**WRITTEN EXERCISE:** Reproduce the following data verbatim, without altering any character, line, or spacing.

**GIVEN RECORDS:**

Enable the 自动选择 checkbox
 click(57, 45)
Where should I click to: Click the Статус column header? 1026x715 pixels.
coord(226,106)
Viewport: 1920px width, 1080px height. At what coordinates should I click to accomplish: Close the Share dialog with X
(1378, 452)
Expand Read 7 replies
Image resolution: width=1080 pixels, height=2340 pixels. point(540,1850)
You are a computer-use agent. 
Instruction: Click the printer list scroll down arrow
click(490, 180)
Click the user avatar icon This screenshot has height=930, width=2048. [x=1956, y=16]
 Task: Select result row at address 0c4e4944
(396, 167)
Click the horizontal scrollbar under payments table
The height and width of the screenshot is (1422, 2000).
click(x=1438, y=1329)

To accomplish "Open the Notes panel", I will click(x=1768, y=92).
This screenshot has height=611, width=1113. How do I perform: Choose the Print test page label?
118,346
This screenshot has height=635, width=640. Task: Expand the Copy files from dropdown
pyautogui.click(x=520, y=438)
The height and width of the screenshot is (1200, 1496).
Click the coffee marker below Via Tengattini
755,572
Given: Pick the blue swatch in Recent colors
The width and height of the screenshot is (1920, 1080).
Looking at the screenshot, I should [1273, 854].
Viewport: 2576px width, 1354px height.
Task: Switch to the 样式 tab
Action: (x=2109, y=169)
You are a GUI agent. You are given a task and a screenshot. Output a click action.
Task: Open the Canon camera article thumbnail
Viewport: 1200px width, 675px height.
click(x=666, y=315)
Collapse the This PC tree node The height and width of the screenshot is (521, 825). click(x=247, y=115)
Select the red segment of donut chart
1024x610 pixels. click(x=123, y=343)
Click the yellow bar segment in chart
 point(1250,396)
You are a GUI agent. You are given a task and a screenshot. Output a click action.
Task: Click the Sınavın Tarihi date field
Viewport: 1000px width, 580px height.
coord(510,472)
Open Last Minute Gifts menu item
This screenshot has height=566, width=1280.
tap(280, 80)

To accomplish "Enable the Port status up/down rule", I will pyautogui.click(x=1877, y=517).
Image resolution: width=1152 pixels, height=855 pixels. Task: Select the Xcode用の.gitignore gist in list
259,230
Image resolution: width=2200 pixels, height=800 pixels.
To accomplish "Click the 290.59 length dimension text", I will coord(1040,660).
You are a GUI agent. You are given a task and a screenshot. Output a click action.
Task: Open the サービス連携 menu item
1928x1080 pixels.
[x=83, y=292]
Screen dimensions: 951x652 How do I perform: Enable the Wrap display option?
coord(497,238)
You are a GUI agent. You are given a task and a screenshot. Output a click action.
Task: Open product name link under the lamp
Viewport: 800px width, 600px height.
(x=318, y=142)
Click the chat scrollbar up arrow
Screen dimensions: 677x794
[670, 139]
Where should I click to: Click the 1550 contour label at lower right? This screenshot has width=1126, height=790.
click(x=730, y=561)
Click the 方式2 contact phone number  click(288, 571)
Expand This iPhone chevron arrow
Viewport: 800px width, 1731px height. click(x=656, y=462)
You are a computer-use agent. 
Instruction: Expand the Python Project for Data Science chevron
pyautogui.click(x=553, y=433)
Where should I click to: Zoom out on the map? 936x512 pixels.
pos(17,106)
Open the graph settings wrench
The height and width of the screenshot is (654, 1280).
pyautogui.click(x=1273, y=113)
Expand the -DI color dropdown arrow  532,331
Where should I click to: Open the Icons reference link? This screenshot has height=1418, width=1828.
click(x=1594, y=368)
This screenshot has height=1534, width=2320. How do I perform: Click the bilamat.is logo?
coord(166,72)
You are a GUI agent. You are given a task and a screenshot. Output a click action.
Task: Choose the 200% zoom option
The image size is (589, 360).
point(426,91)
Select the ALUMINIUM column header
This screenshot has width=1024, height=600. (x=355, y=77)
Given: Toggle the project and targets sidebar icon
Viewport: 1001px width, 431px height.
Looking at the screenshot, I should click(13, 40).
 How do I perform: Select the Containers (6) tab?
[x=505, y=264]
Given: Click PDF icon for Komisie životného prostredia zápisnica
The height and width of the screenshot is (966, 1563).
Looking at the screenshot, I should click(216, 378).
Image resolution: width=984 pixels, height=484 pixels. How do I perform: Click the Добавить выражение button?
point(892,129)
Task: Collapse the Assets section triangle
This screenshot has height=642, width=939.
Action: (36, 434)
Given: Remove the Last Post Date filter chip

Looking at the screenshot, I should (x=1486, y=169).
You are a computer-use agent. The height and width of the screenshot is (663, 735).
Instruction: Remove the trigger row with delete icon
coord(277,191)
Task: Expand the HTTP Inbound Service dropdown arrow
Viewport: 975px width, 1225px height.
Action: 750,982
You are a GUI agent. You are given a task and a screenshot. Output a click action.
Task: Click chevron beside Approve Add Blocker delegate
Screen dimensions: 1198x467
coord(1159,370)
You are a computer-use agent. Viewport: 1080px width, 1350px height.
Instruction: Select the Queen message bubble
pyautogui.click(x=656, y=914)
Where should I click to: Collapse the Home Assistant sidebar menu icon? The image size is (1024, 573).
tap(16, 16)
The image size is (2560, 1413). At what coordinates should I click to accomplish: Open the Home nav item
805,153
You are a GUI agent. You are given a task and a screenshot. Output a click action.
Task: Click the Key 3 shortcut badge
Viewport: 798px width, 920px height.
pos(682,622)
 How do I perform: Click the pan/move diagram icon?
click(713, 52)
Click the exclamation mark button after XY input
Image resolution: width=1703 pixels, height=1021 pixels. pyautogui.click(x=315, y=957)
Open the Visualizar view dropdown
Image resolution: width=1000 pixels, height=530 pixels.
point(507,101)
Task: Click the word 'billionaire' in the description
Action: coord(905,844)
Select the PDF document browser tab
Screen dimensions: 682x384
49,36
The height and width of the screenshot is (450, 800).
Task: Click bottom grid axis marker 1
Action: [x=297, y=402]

**OUTPUT OF THE TASK:**
Enable the 自动选择 checkbox
 click(57, 45)
Where should I click to: Click the Статус column header? 1026x715 pixels.
coord(226,106)
Viewport: 1920px width, 1080px height. At what coordinates should I click to accomplish: Close the Share dialog with X
(1378, 452)
Expand Read 7 replies
Image resolution: width=1080 pixels, height=2340 pixels. point(540,1850)
You are a computer-use agent. 
Instruction: Click the printer list scroll down arrow
click(490, 180)
Click the user avatar icon This screenshot has height=930, width=2048. [x=1956, y=16]
 Task: Select result row at address 0c4e4944
(396, 167)
Click the horizontal scrollbar under payments table
The height and width of the screenshot is (1422, 2000).
click(x=1438, y=1329)

To accomplish "Open the Notes panel", I will click(x=1768, y=92).
This screenshot has height=611, width=1113. How do I perform: Choose the Print test page label?
118,346
This screenshot has height=635, width=640. Task: Expand the Copy files from dropdown
pyautogui.click(x=520, y=438)
The height and width of the screenshot is (1200, 1496).
Click the coffee marker below Via Tengattini
755,572
Given: Pick the blue swatch in Recent colors
The width and height of the screenshot is (1920, 1080).
Looking at the screenshot, I should [1273, 854].
Viewport: 2576px width, 1354px height.
Task: Switch to the 样式 tab
Action: (x=2109, y=169)
You are a GUI agent. You are given a task and a screenshot. Output a click action.
Task: Open the Canon camera article thumbnail
Viewport: 1200px width, 675px height.
click(x=666, y=315)
Collapse the This PC tree node The height and width of the screenshot is (521, 825). click(x=247, y=115)
Select the red segment of donut chart
1024x610 pixels. click(x=123, y=343)
Click the yellow bar segment in chart
 point(1250,396)
You are a GUI agent. You are given a task and a screenshot. Output a click action.
Task: Click the Sınavın Tarihi date field
Viewport: 1000px width, 580px height.
coord(510,472)
Open Last Minute Gifts menu item
This screenshot has height=566, width=1280.
tap(280, 80)

To accomplish "Enable the Port status up/down rule", I will pyautogui.click(x=1877, y=517).
Image resolution: width=1152 pixels, height=855 pixels. Task: Select the Xcode用の.gitignore gist in list
259,230
Image resolution: width=2200 pixels, height=800 pixels.
To accomplish "Click the 290.59 length dimension text", I will coord(1040,660).
You are a GUI agent. You are given a task and a screenshot. Output a click action.
Task: Open the サービス連携 menu item
1928x1080 pixels.
[x=83, y=292]
Screen dimensions: 951x652 How do I perform: Enable the Wrap display option?
coord(497,238)
You are a GUI agent. You are given a task and a screenshot. Output a click action.
Task: Open product name link under the lamp
Viewport: 800px width, 600px height.
(x=318, y=142)
Click the chat scrollbar up arrow
Screen dimensions: 677x794
[670, 139]
Where should I click to: Click the 1550 contour label at lower right? This screenshot has width=1126, height=790.
click(x=730, y=561)
Click the 方式2 contact phone number  click(288, 571)
Expand This iPhone chevron arrow
Viewport: 800px width, 1731px height. click(x=656, y=462)
You are a computer-use agent. 
Instruction: Expand the Python Project for Data Science chevron
pyautogui.click(x=553, y=433)
Where should I click to: Zoom out on the map? 936x512 pixels.
pos(17,106)
Open the graph settings wrench
The height and width of the screenshot is (654, 1280).
pyautogui.click(x=1273, y=113)
Expand the -DI color dropdown arrow  532,331
Where should I click to: Open the Icons reference link? This screenshot has height=1418, width=1828.
click(x=1594, y=368)
This screenshot has height=1534, width=2320. How do I perform: Click the bilamat.is logo?
coord(166,72)
You are a GUI agent. You are given a task and a screenshot. Output a click action.
Task: Choose the 200% zoom option
The image size is (589, 360).
point(426,91)
Select the ALUMINIUM column header
This screenshot has width=1024, height=600. (x=355, y=77)
Given: Toggle the project and targets sidebar icon
Viewport: 1001px width, 431px height.
Looking at the screenshot, I should click(13, 40).
 How do I perform: Select the Containers (6) tab?
[x=505, y=264]
Given: Click PDF icon for Komisie životného prostredia zápisnica
The height and width of the screenshot is (966, 1563).
Looking at the screenshot, I should click(216, 378).
Image resolution: width=984 pixels, height=484 pixels. How do I perform: Click the Добавить выражение button?
point(892,129)
Task: Collapse the Assets section triangle
This screenshot has height=642, width=939.
Action: (36, 434)
Given: Remove the Last Post Date filter chip

Looking at the screenshot, I should (x=1486, y=169).
You are a computer-use agent. The height and width of the screenshot is (663, 735).
Instruction: Remove the trigger row with delete icon
coord(277,191)
Task: Expand the HTTP Inbound Service dropdown arrow
Viewport: 975px width, 1225px height.
Action: 750,982
You are a GUI agent. You are given a task and a screenshot. Output a click action.
Task: Click chevron beside Approve Add Blocker delegate
Screen dimensions: 1198x467
coord(1159,370)
You are a computer-use agent. Viewport: 1080px width, 1350px height.
Instruction: Select the Queen message bubble
pyautogui.click(x=656, y=914)
Where should I click to: Collapse the Home Assistant sidebar menu icon? The image size is (1024, 573).
tap(16, 16)
The image size is (2560, 1413). At what coordinates should I click to accomplish: Open the Home nav item
805,153
You are a GUI agent. You are given a task and a screenshot. Output a click action.
Task: Click the Key 3 shortcut badge
Viewport: 798px width, 920px height.
pos(682,622)
 How do I perform: Click the pan/move diagram icon?
click(713, 52)
Click the exclamation mark button after XY input
Image resolution: width=1703 pixels, height=1021 pixels. pyautogui.click(x=315, y=957)
Open the Visualizar view dropdown
Image resolution: width=1000 pixels, height=530 pixels.
point(507,101)
Task: Click the word 'billionaire' in the description
Action: coord(905,844)
Select the PDF document browser tab
Screen dimensions: 682x384
49,36
The height and width of the screenshot is (450, 800).
Task: Click bottom grid axis marker 1
Action: [x=297, y=402]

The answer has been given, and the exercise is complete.